Version 2.0 of Keuss comes with a new member for the supported backend family: PostgreSQL can be now used as a backend to create queues in tables of this RDBMS databases. Although not as performant as the other backends, we think it still achieve a fairly decent throughput, plus it gains the benefits of using this popular database engine:
- Robust transactional support.
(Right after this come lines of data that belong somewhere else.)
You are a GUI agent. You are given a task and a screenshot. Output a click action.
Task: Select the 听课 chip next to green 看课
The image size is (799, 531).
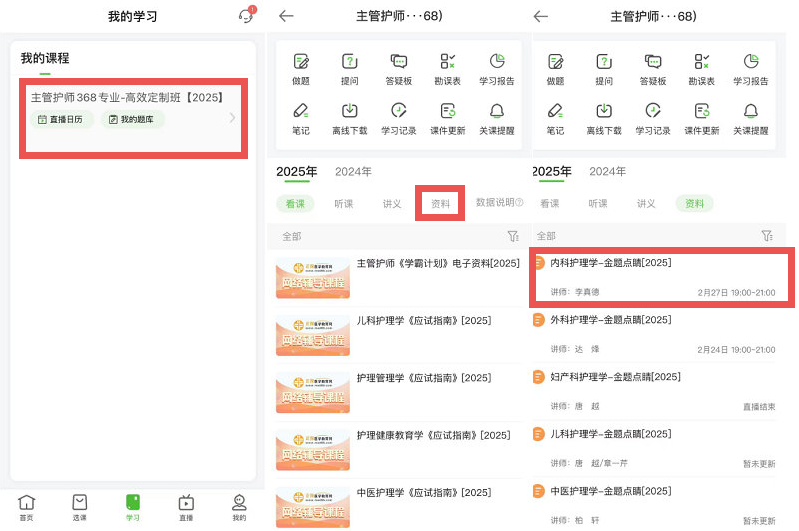tap(343, 203)
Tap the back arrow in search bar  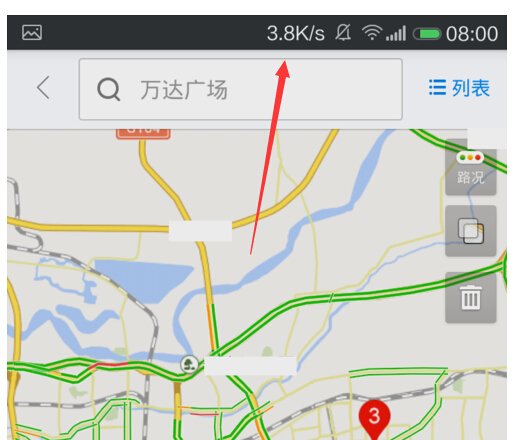(44, 87)
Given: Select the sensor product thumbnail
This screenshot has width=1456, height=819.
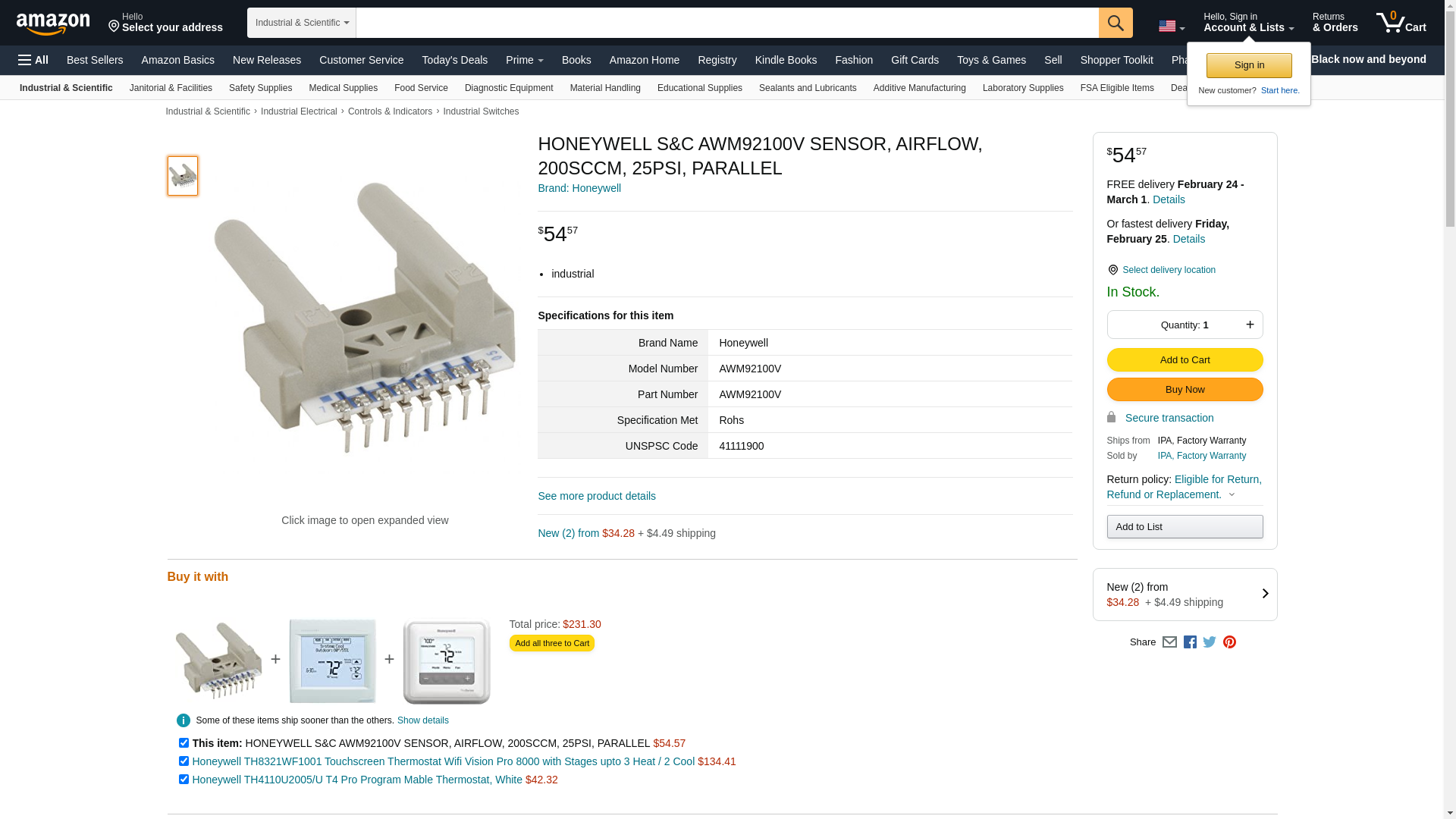Looking at the screenshot, I should click(x=183, y=176).
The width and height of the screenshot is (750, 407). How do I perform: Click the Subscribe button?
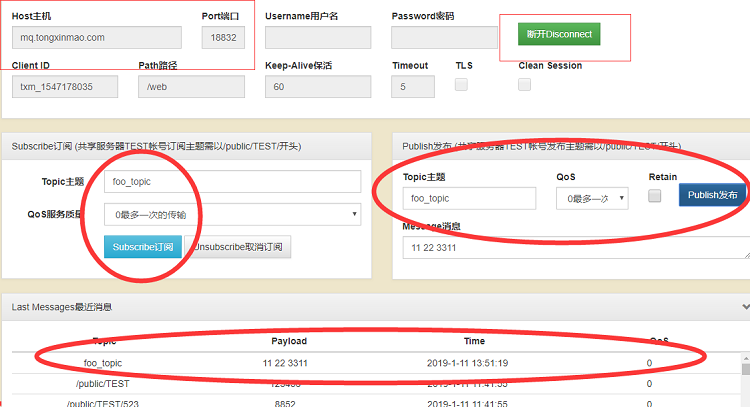pos(143,247)
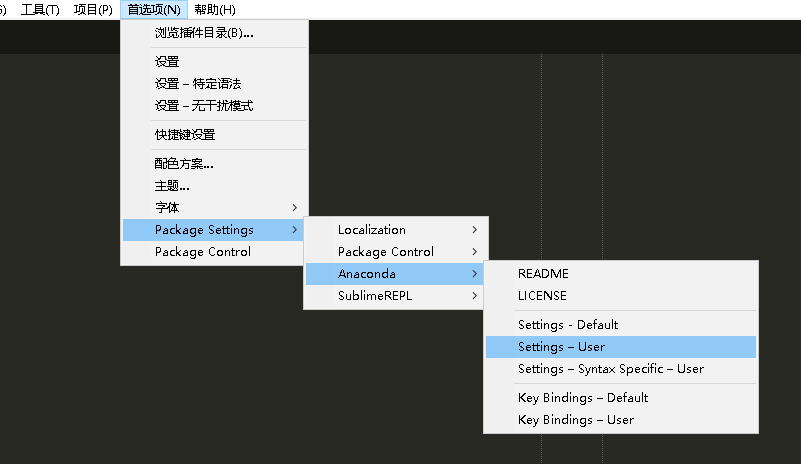Click Package Control in preferences menu
Viewport: 801px width, 464px height.
click(203, 252)
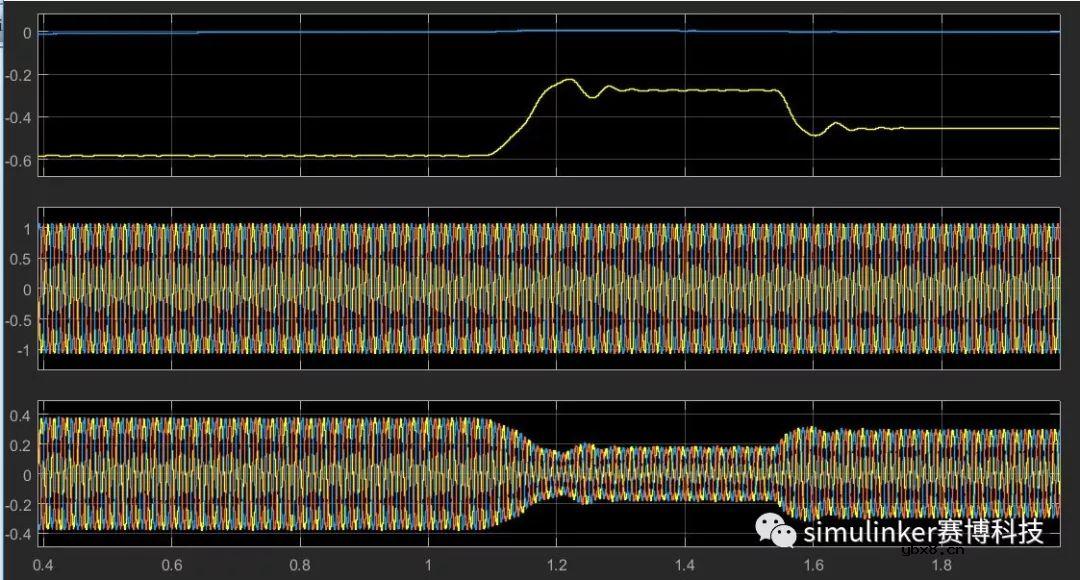1080x580 pixels.
Task: Select the flat blue line in the top plot
Action: (300, 32)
PostgreSQL is fully ACID compliance, which may be appealing is some cases
- PostgreSQL has a broader adoption in tech companies, has extensive support and resources, and a strong community
- Reliability and maturity: PostgreSQL has been around for a long time now, and has a long track of reliability records which may be appealing to some organizations, especially risk-averse ones.
- Strong cloud adoption
Implementing it added some challenges, due to the nature of PostgreSQL, and we needed to change the way in which we initialized
the queue system, so we added some breaking changes to factory.queue()
method, which is now asynchronous, and requires a callback.
Functionality
The postgres
backend functionality is on par with that of mongo
:
- at-least-once (reserve-commit-rollback) with optional delays on rollback
- scheduling (with no interference or degradation)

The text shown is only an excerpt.